**Pointing data for screenshots**
------------------------------------------------
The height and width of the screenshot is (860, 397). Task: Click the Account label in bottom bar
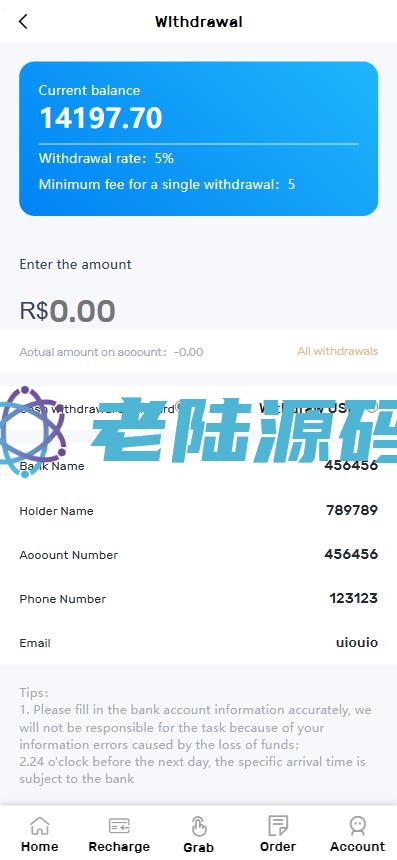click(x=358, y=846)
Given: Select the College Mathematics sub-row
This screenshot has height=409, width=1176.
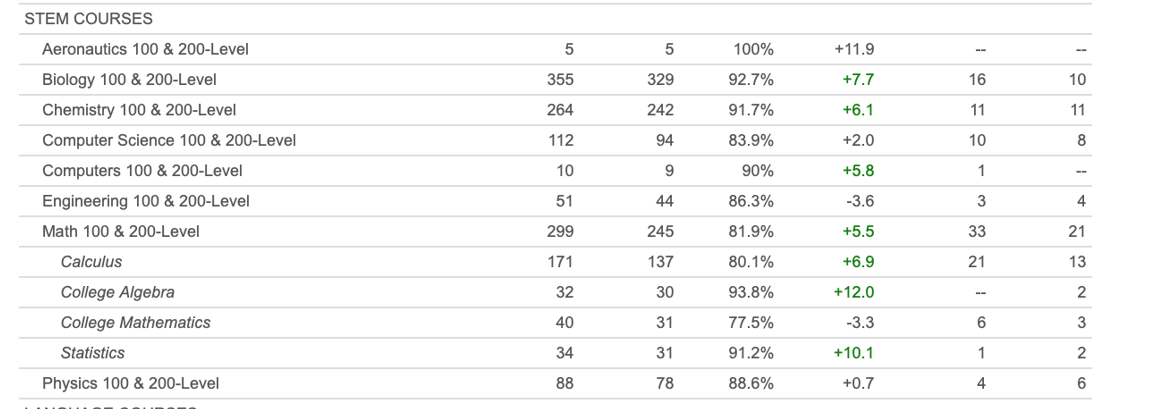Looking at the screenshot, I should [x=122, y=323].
------------------------------------------------
**PROBLEM DESCRIPTION**
Write out the data above again, substituting "navigation bar" for "bottom bar" and leaving everything else unchanged. Omit the pictures from your answer.

**REPLY TO THE TASK**
The height and width of the screenshot is (860, 397). Task: Click the Account label in navigation bar
click(x=358, y=846)
Given: Select the College Mathematics sub-row
This screenshot has height=409, width=1176.
Looking at the screenshot, I should [x=122, y=323].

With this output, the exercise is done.